Ex-presidente do PT diz na CPI que nada sabia sobre caixa 2 e pagamento de mensalão

BRASÍLIA. A maior provocação ao ex-presidente do PT José Genoino partiu do deputado Jair Bolsonaro (PP-RJ). Num gesto interpretado por todos os partidos como tentativa de intimidação, Bolsonaro levou ao plenário da CPI do Mensalão o coronel da reserva Lício Augusto Ribeiro Maciel, que prendeu e teria torturado Genoino durante a guerrilha do Araguaia, nos anos 70, na ditadura militar.

A presença do coronel foi detectada pelo senador Arthur Virgílio (PSDB-AM), que avisou aos petistas. Discretamente, o presidente da CPI, senador Amir Lando (PMDB-RO), foi alertado e tentou tirá-lo da sala. Depois de alguma demora, o coronel se levantou, mas ficou parado diante da mesa, encarando Genoino, estimulado por Bolsonaro. Lando perdeu a calma. Pegou o braço do coronel e gritou:

- Saia, saia já!

Para o senador, Bolsonaro fez uma tortura psicológica:

- Brandir a bandeira da tortura para constranger é um desrespeito à CPI.

Do lado de fora, Bolsonaro, que horas antes tivera um despacho com o presidente interino da República, José Alencar, tentou se justificar:

- Ele é meu convidado, eu paguei a passagem de avião dele. É um direito meu.

Representantes de todos os partidos se solidarizaram com Genoino. Bolsonaro voltou à sala, assistiu a todo o depoimento e fez perguntas com alusões ao regime militar. Disse que Genoino era idolatrado como guerrilheiro, mas o dinheiro que o financiava vinha de países como Cuba e a União Soviética, que não tinham democracia interna:

- Vocês foram torturados para montar essa máquina de corrupção, ou foi num ambiente acarpetado, com refrigerante?

Genoino manteve a calma. Disse a Lando, depois, que nem havia visto o coronel. Mas foi econômico e frio ao tratar com Bolsonaro:

- Meu relacionamento com o senhor é o silêncio, em nome da ética e do decoro parlamentar.

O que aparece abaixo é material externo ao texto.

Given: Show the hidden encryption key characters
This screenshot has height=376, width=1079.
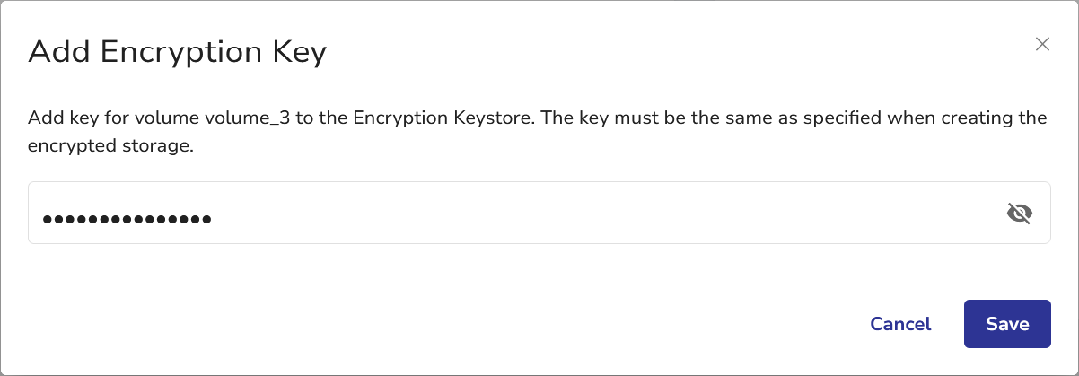Looking at the screenshot, I should [1019, 214].
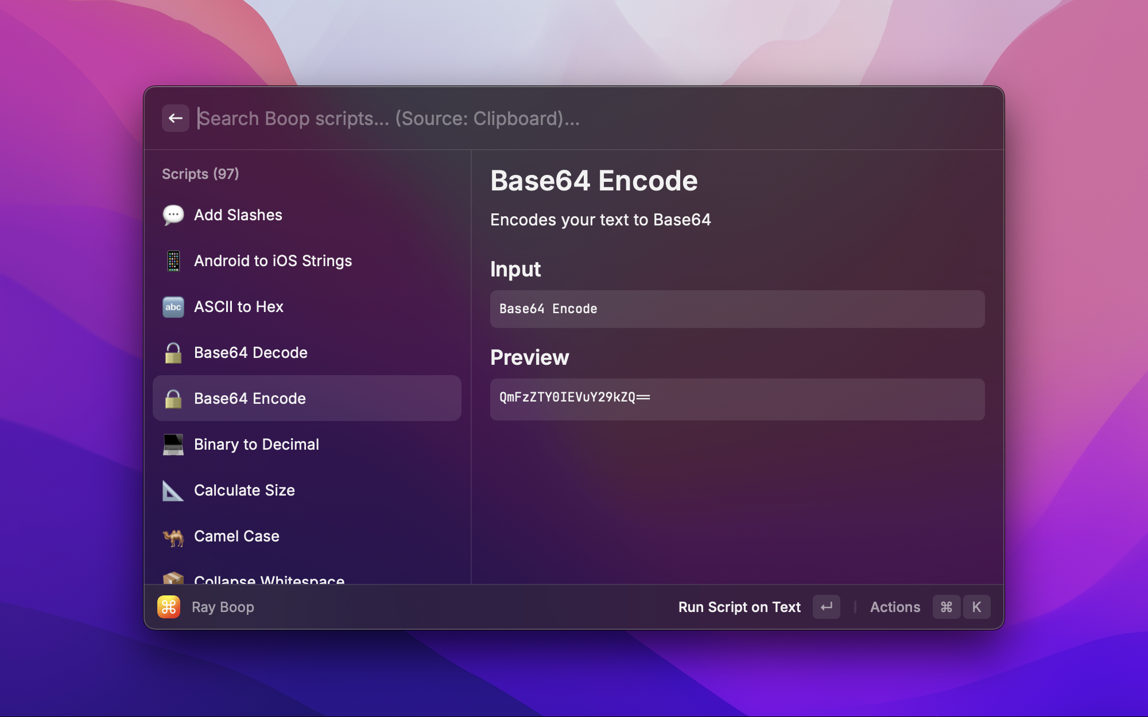The height and width of the screenshot is (717, 1148).
Task: Click the padlock icon next to Base64 Decode
Action: point(173,352)
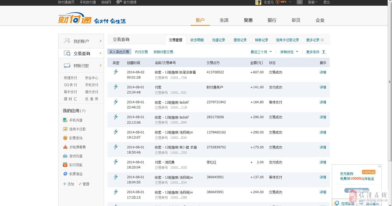Viewport: 392px width, 206px height.
Task: Open the 最近三个月 time range dropdown
Action: (x=261, y=52)
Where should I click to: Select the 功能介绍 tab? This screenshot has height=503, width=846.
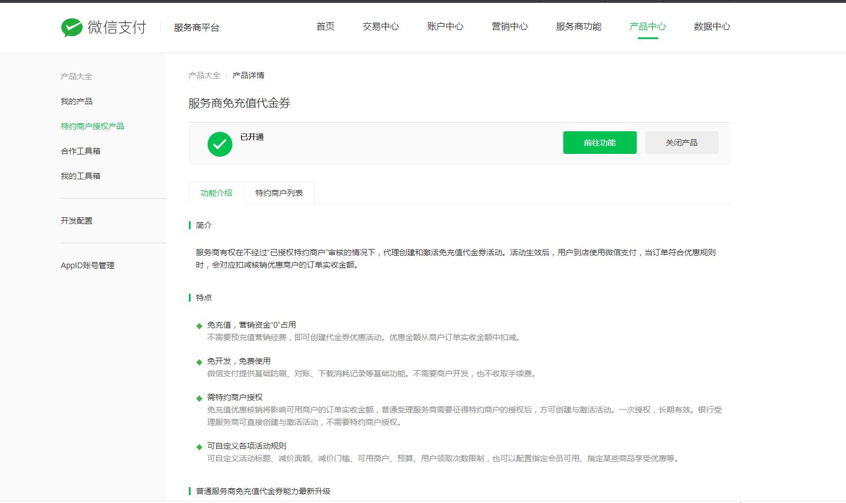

Mais de três meses depois do estouro da crise política, Genoino não conseguiu explicar o que aconteceu com o PT durante os 30 meses de sua gestão. No depoimento - o primeiro sobre o assunto em sessão de comissão no Congresso - Genoino negou saber da prática de caixa 2 no PT e da existência de recursos do partido no exterior.

Ele disse que o ex-tesoureiro Delúbio Soares tinha autonomia para gerenciar as finanças do partido, mas evitou qualquer julgamento à conduta do companheiro.

Segundo Genoino, ao assumir a presidência do PT, em 2003, ele disse à executiva nacional que não cuidaria da área administrativa, não trataria de cargos públicos nem do planejamento de gastos, da arrecadação de fundos e do pagamento de despesas. O petista disse que participou das conversas para acertar votações de projetos e assegurou que nunca se discutiu a troca de apoio por dinheiro.

O ex-presidente do PT manteve a versão de que nunca soube do uso de recursos não contabilizados pelo partido. Ele reconheceu uma dívida de R$20 milhões do Diretório Nacional, declarada à Justiça Eleitoral. Também admitiu os dois empréstimos feitos juntos aos bancos Rural e BMG, em 2003, que somaram R$5,4 milhões.

Genoino disse que o PT não deixou de lado os limites da ética. Para ele, havia necessidade de construir uma maioria porque a agenda legislativa era de reformas importantes.

- Não fomos para o vale-tudo para governar. Não fizemos o vale-tudo na economia, na política externa, nem no Congresso para negociar uma agenda complexa e difícil - observou.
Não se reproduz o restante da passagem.